Allein ein Drittel der vertriebenen sephardischen Juden fand in Konstantinopels Galata Distrikt eine neue Heimat, wo sie bis zum Ende des 19. Jahrhunderts unter ottomanischer Herrschaft ihre Sprache, Religion und Kunst ausüben konnten. Durch Auswanderung nach Israel wurde allerdings der Niedergang der Kultur türkisch-jüdischer Sepharden bis zur Mitte des 20. Jahrhunderts besiegelt. Janet und Jak Esim versuchen mit ihrer Arbeit zu verhindern, daß jene vollkommen in Vergessenheit gerät.
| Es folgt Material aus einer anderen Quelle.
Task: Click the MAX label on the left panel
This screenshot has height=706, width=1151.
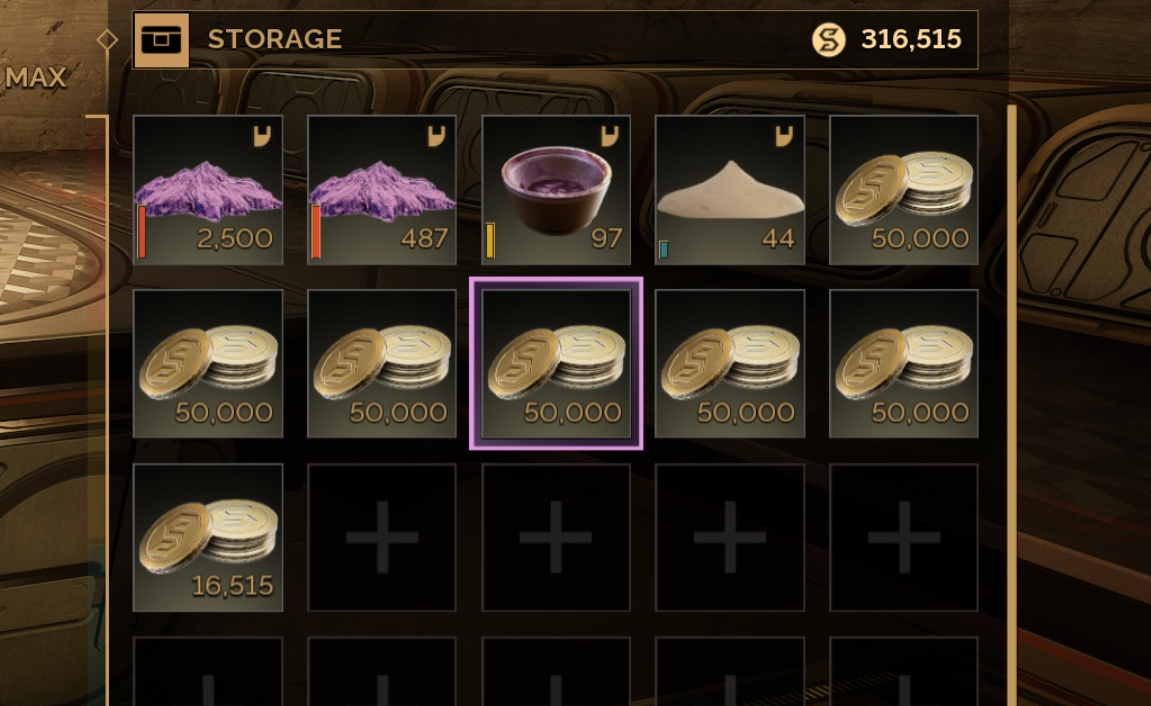Action: [x=35, y=78]
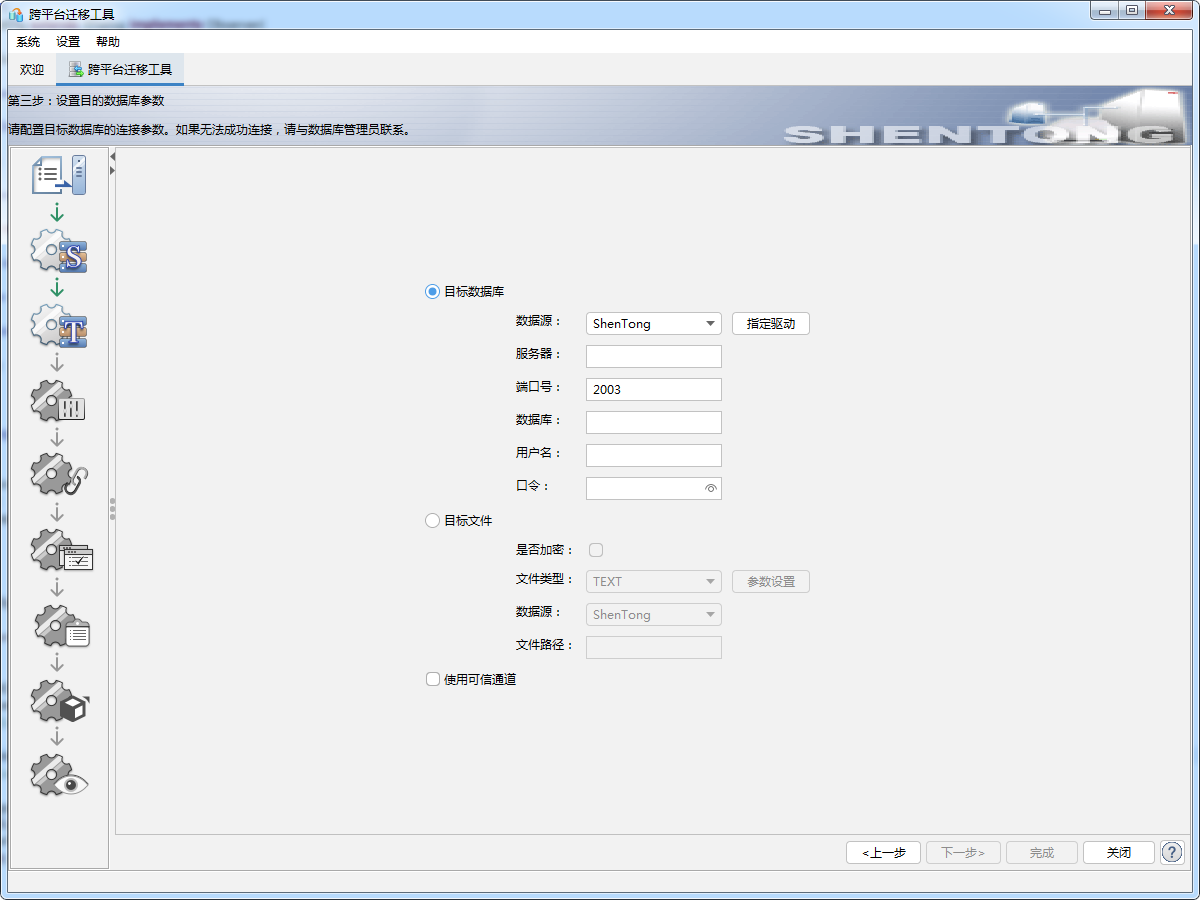The image size is (1200, 900).
Task: Select the 目标文件 radio button
Action: pyautogui.click(x=432, y=520)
Neben der Aufnahme alter Sänger gehören auch eigene Einspielungen dazu, wie das ladinische Lied "Ija Mia Mi Kerida" ("Meine liebe Tochter"), verziert durch die akustische Gitarre von Erkan Ogur.

Sephardische Töne aus einer ganz anderen Ecke der Erde kommen von Consuelo Luz, einer wahren Weltbürgerin. Geboren in Chile, und in Griechenland, den Philippinen, Spanien, Italien und Peru katholisch erzogen, lebt Consuelo heute in New Mexico. Erst spät wurde sie sich ihrer sephardischen Vorfahren mütterlicherseits bewußt. Nach und nach wurde die ebenfalls als Dichterin und Schauspielerin Agierende zu einer profunden Kennerin ladinischsprachiger Lieder und Gebete und trägt diese in ihrer Wahlheimat Santa Fé, aber auch in Havana vor. Mit "Las Estreyas" macht sie uns mit einer Liebesballade bekannt, die noch aus der Zeit vor der Inquisition stammt.
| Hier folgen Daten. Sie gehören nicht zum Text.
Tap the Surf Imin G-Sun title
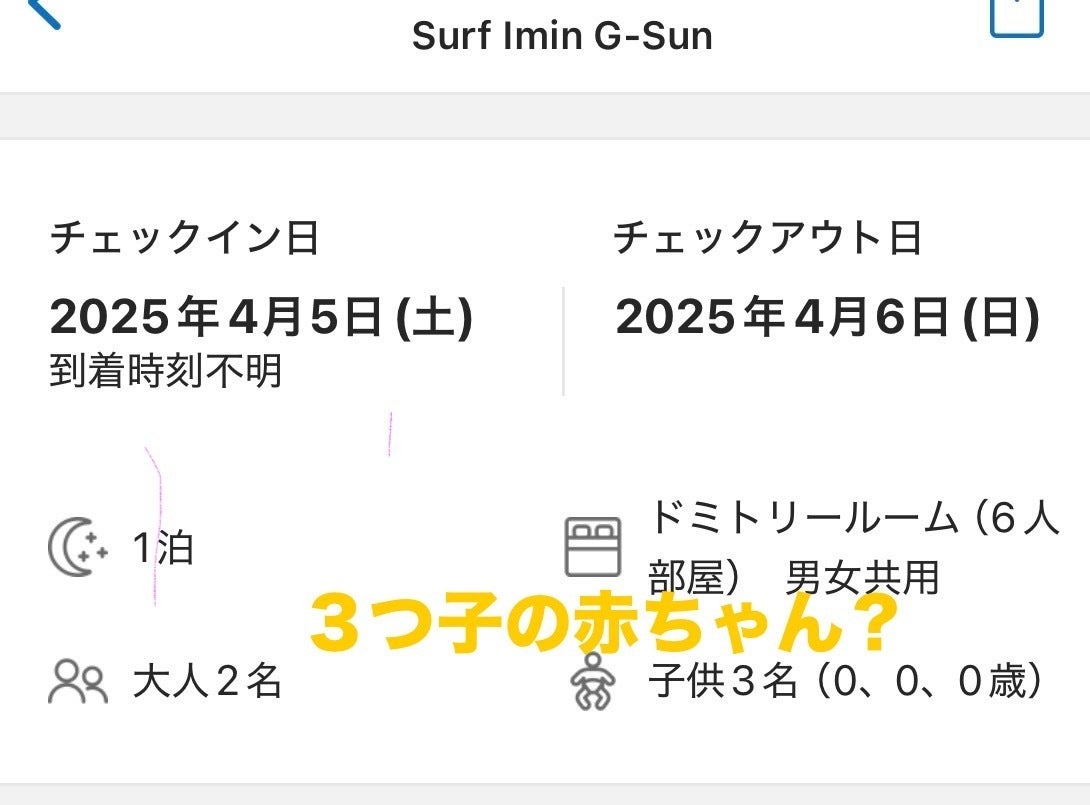 tap(562, 37)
Aus Winnipeg/Ontario, einer der größten Enklaven polnischer, ukrainischer und russischer Juden in Kanada, stammt die Formation Finjan. Mit ihren zeitgenössischen Interpretationen der bei Hochzeiten gespielten Tänzen wie freylechs oder jiddischen Theatermelodien spielen sie eine große Rolle im Klezmer-Revival. "Dancing On Water" demonstriert ihre ausgezeichnete Fähigkeit, Melodien vom Anfang des 20. Jahrhunderts sensibel in unsere Zeit zu transformieren.
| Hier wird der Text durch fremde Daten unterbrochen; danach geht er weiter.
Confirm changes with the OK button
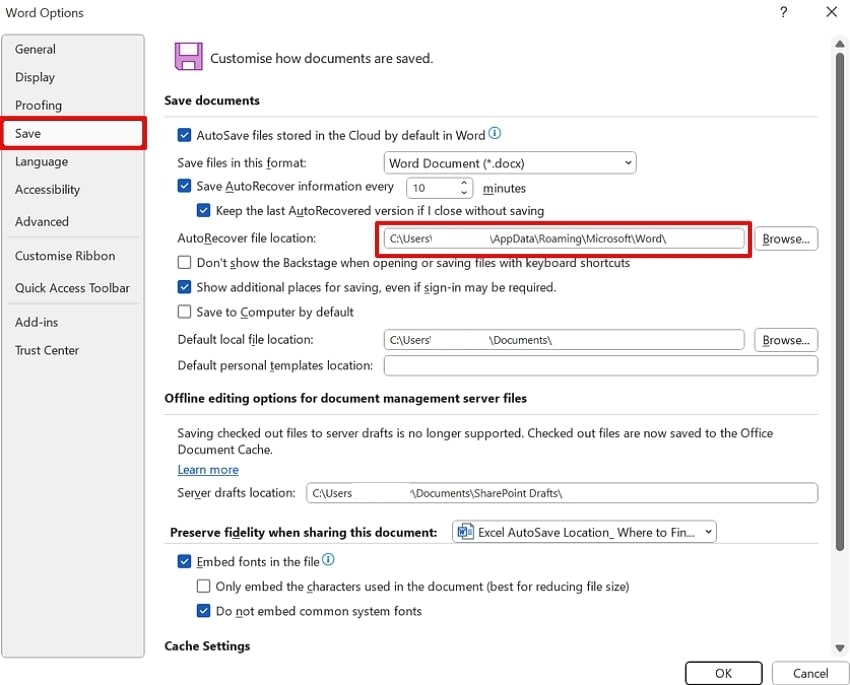 point(723,673)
Musik einer Künstlerin aus der größten jüdischen Gemeinde Südamerikas beschließt die Odyssee. Fortuna begann ihre Karriere in São Paulo als Sängerin von Bossa Nova-Standards und war mit Größen der brasilianischen Szene unterwegs, bevor sie in ihren Träumen Frauen begegnete, die spanisch anmutende Melodien intonierten. Bei der ersten realen Begegnung mit sephardischer Musik wußte sie ihre Visionen zu deuten und widmete sich ab sofort ihrem jüdischen Erbe in Musik, Tanz und Kleidung. "Shalom Aleichem", ein Höhepunkt aus ihren bislang vier Alben, ist ein sephardisches Arrangement einer der bekanntesten hebräischen Melodien überhaupt.

"A Jewish Odyssey" ist eine Reise beinahe um die ganze Welt, die auch dort Perlen jüdischer Musik zutage fördert, wo selbst Kenner sie kaum vermutet hätten.